The directory contains web sub directories and a sub directory for hosting model and other scripts:

1.app.py The file which contains all the main backend operations of the website and used to run the flask server locally.

2.requirement.txt contains all the dependencies.

3.templates contains the html file.

|- - - home.html contains home page.

|- - - search.html contains search page.

4.static contains the css file and images.

|- - - home.css contains Styling of home page.

|- - - search.css contains Styling of Search page/ result page.

|- - - backgrund1.jpg contains background image of web pages.

5.main_rest.csv contains the raw data.

6.food1.csv contains cleaned data.

Dependencies

The following dependencies can be found in requirements.txt:

-scikit-learn

-Flask

-pandas

-numpy

-scikit-learn

-gunicorn

Explanation

This code appears to be a Python script for a Flask web application that provides restaurant recommendations based on user input. Let's break down the code step by step:

-Importing Libraries:

The code starts by importing several libraries required for the application. These include Flask for creating the web application, pandas for data manipulation, scikit-learn for machine learning, and other related libraries.

-Data Preparation:

A dataset of restaurants is loaded from a CSV file named "food1.csv" using pandas. Label encoding is applied to two columns, 'cuisines' and 'locality', to convert categorical data into numerical format. Min-Max scaling is applied to the 'average_cost_for_one' column to normalize its values. A k-nearest neighbors (KNN) model is trained on the dataset using the 'cuisine_encoded', 'average_cost_for_one', and 'locality_encoded' features. This model is used for recommending restaurants.

-Function Definitions:

--fav(lko_rest1): This function takes a DataFrame as input and performs content-based filtering for restaurant recommendations based on restaurant highlights. It returns a DataFrame containing recommended restaurants.
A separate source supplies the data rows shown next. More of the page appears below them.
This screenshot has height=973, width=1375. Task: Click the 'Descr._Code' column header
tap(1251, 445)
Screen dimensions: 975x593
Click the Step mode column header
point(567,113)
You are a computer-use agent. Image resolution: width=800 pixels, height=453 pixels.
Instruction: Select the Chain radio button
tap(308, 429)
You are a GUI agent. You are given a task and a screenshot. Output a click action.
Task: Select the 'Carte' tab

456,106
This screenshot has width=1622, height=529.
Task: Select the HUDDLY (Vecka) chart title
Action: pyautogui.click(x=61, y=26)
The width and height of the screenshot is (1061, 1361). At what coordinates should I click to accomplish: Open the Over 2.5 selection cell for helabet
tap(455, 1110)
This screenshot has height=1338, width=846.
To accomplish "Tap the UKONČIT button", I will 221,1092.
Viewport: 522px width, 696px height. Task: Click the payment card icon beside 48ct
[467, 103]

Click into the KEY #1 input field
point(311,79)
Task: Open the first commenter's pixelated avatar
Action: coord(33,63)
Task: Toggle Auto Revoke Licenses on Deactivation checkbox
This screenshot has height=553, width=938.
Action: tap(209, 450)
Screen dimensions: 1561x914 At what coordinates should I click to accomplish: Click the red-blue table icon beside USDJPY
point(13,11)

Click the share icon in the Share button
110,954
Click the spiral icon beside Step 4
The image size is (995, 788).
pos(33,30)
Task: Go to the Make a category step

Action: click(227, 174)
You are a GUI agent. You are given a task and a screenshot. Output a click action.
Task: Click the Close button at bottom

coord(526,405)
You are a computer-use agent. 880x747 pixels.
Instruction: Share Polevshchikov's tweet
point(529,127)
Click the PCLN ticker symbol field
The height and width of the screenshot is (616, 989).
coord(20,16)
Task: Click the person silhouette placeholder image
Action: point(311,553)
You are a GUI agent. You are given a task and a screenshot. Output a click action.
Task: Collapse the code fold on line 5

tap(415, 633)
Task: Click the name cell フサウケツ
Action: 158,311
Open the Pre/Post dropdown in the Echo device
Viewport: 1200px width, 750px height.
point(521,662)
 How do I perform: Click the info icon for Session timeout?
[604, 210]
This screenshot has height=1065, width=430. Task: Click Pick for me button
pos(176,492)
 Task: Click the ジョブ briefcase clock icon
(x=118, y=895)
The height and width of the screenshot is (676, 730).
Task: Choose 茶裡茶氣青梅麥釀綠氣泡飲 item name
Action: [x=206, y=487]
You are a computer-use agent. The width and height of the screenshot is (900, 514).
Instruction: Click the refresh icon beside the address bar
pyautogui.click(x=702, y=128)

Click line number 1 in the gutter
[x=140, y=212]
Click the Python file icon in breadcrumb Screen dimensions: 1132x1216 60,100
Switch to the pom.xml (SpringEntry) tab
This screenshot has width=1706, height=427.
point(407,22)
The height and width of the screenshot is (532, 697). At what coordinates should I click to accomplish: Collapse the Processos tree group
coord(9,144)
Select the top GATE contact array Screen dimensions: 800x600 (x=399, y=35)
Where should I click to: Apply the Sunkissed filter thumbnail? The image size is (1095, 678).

--rest_rec(cost, people=2, min_cost=0, cuisine=[], Locality=[], fav_rest="", lko_rest=lko_rest): This function takes user preferences (budget, number of people, cuisine, locality, and a favorite restaurant) and filters the dataset to recommend restaurants that match these preferences. It returns a DataFrame with restaurant recommendations.

--calc(max_Price, people, min_Price, cuisine, locality): This function calls rest_rec to get restaurant recommendations and prepares the recommendations in a suitable format for displaying on the web page.

-Flask Application:

A Flask web application is created with the name "app".

Restaurant data is loaded from the "food1.csv" file.

The /search route handles the restaurant search functionality.

It retrieves user input for the number of people, minimum price, maximum price, cuisine, and locality.

It calls the calc function to generate restaurant recommendations based on user input.

The recommendations are then passed to the "search.html" template for rendering.

-Main Block:

The main block at the end of the code checks if the script is being run directly and starts the Flask web application with debugging enabled.

In summary, this code sets up a Flask web application for restaurant recommendations. It uses a combination of content-based and K-nearest neighbors recommendation approaches to suggest restaurants based on user preferences such as budget, cuisine, and locality. The recommendations are then displayed to the user through a web interface.